▶ _WRITTEN INSTRUCTION_:
Please answer these questions about the site update post below:
(a) For about how long will the site be offline?
(b) Which section will receive new content from the BBQ forum merger?
(c) What will happen to current accounts and content during the update?

▶ _EXTRACT_:
◆ ◆ ◆ ◆ ◆
# Site update Sept 14, 2022 - read



## Janet H

*Next week Discuss Cooking will see some big changes.  We are updating to new forum software and having a face lift. The site will be offline for about 24 hours as we undertake this work beginning in the wee hours next Wednesday.*

Our current software is ancient and we've been patching and mending it for a long while, it's finally time for an update.

There will be some new features and faster page loads.  The new software will be mobile friendly (no app needed) and you will be able to load larger images with posts.

Current accounts and content will be preserved and migrated with the update and your login should not change.  The site will look different and some of the buttons will be in new locations but after a few days you should begin to feel comfortable again. 

The forum has to be offline as we undertake this conversion and we'll be back as soon as possible.  After the site is back online we'll continue to update and tweak settings but we'll make every attempt to keep downtime to a minimum.

The other big news is that we have another small forum dedicated to discussing BBQ and we will be bringing those members and posts over to DC -  a merger of sorts.

You will see a few new faces and quite a bit of new content added to the Outdoor cooking section as a result.

Here are some screen shots of the new look:







Thanks for your patience as we take this step.  Change can be challenging but I am confident that once you've gotten comfortable with the new interface you'll like it.


----------



## taxlady

Sounds good. Thanks for giving us a heads up.


----------



## msmofet

Are you going to Xenfro platform?


----------



## Katie H

msmofet said:


> Are you going to Xenfro platform?
◆ ◆ ◆ ◆ ◆
▶ _DATASET EXCERPTS_:
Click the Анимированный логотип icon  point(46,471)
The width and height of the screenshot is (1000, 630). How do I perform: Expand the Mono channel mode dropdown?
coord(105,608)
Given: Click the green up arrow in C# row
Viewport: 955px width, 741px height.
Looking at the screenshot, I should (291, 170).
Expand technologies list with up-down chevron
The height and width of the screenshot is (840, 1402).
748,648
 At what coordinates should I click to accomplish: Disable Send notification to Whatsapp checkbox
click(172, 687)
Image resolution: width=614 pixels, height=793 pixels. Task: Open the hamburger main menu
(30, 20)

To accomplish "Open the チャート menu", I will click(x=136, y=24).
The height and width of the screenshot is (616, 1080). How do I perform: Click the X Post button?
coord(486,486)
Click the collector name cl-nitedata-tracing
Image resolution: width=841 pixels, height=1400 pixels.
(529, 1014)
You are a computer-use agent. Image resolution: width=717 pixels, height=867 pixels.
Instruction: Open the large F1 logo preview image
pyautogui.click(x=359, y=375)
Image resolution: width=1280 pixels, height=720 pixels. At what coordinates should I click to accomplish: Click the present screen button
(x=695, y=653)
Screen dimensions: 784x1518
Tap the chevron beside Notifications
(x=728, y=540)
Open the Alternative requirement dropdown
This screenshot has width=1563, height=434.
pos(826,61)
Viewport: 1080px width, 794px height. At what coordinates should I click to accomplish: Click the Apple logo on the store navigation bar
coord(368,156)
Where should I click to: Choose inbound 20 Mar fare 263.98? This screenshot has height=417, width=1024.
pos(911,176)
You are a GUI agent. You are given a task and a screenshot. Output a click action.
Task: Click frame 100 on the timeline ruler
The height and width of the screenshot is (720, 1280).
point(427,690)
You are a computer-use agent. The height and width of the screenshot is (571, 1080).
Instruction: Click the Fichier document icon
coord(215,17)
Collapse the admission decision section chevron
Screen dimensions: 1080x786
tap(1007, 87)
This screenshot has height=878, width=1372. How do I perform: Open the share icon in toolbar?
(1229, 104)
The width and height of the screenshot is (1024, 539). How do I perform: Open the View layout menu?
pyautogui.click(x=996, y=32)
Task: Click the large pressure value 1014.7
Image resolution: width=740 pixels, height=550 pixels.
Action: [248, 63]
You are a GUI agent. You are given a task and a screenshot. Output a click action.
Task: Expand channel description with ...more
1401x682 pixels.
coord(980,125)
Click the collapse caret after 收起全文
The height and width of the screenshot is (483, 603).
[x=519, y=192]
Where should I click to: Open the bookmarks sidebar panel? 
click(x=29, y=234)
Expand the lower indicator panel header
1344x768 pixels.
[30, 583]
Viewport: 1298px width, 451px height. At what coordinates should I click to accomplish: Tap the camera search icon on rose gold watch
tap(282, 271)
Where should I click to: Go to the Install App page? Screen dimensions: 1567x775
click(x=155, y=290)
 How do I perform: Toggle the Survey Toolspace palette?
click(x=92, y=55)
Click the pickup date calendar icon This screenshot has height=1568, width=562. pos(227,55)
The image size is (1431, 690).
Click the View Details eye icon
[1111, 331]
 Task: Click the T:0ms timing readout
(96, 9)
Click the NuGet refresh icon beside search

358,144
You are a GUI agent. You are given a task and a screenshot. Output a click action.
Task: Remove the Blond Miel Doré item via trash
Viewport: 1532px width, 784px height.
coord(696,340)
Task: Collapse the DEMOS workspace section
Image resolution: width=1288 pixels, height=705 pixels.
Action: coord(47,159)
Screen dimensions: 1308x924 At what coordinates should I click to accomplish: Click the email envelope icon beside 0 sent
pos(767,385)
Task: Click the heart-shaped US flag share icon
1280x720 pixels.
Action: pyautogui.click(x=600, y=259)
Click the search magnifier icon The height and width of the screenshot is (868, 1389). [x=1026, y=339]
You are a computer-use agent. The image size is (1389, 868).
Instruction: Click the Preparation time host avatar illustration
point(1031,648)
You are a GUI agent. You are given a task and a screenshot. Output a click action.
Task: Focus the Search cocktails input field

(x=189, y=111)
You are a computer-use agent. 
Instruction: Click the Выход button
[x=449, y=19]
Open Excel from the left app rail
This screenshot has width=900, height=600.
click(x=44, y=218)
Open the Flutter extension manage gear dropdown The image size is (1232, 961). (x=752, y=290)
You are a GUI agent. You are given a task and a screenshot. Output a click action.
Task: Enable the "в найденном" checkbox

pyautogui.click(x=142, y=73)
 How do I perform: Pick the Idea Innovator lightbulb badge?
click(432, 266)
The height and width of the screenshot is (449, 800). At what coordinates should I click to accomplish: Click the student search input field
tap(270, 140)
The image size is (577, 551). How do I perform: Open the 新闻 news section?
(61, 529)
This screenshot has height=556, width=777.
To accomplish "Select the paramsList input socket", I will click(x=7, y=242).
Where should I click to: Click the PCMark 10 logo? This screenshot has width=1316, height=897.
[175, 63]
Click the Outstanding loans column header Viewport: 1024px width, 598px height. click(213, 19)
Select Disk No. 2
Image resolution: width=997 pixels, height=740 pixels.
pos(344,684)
◆ ◆ ◆ ◆ ◆
▶ _THE RESPONSE_:
(a) About 24 hours.
(b) The Outdoor cooking section.
(c) They will be preserved and migrated, and logins should not change.